Personal information
- Full name: Michael Anthony John Seager
- Born: 8 December 1947 (age 78) Salisbury, Southern Rhodesia
- Batting: Left-handed
- Bowling: Right-arm medium
- Relations: Christopher Seager (brother)

Domestic team information
- 1978/79: Rhodesia B
- 1969–1970: Berkshire

Career statistics
| Competition | First-class |
| Matches | 1 |
| Runs scored | 48 |
| Batting average | 24.00 |
| 100s/50s | –/– |
| Top score | 41 |
| Balls bowled | – |
| Wickets | – |
| Bowling average | – |
| 5 wickets in innings | – |
| 10 wickets in match | – |
| Best bowling | – |
| Catches/stumpings | –/– |
- Source: Cricinfo, 23 November 2011

= Michael Seager =

Zimbabwean cricketer

Michael Anthony John Seager (born 8 December 1947) is a former Zimbabwean cricketer. Seager was a left-handed batsman who bowled right-arm medium pace. He was born at Salisbury, Southern Rhodesia (today Harare, Zimbabwe).

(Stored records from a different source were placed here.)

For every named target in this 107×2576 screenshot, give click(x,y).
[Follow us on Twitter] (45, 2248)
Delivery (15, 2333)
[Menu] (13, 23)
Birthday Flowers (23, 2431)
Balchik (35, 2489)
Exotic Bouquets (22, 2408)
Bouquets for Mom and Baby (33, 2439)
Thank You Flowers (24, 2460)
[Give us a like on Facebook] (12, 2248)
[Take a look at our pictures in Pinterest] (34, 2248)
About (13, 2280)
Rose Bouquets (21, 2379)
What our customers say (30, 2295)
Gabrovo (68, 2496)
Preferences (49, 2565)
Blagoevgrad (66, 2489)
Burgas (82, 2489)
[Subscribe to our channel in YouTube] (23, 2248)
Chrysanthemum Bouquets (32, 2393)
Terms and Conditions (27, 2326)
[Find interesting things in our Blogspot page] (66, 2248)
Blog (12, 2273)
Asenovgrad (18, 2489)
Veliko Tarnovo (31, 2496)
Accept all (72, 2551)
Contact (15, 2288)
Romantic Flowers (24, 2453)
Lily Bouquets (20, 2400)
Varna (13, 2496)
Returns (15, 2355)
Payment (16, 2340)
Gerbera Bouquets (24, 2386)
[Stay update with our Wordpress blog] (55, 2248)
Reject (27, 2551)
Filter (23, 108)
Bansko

Seager made his debut in English county cricket for Berkshire in the 1969 Minor Counties Championship against Dorset. He played Minor counties cricket for Berkshire in 1969 and 1970 seasons, making a total of ten appearances. Back in Rhodesia, he later made a single first-class appearances for Rhodesia B against Natal B in February 1979. In this match, Seager scored 7 runs in Rhodesia B's first-innings, before being dismissed by Ismail Ebrahim, while in their second-innings he scored 41 runs, before being dismissed by Peter Williams. Natal B won the match by 37 runs.

His brother, Christopher, was also a first-class cricketer.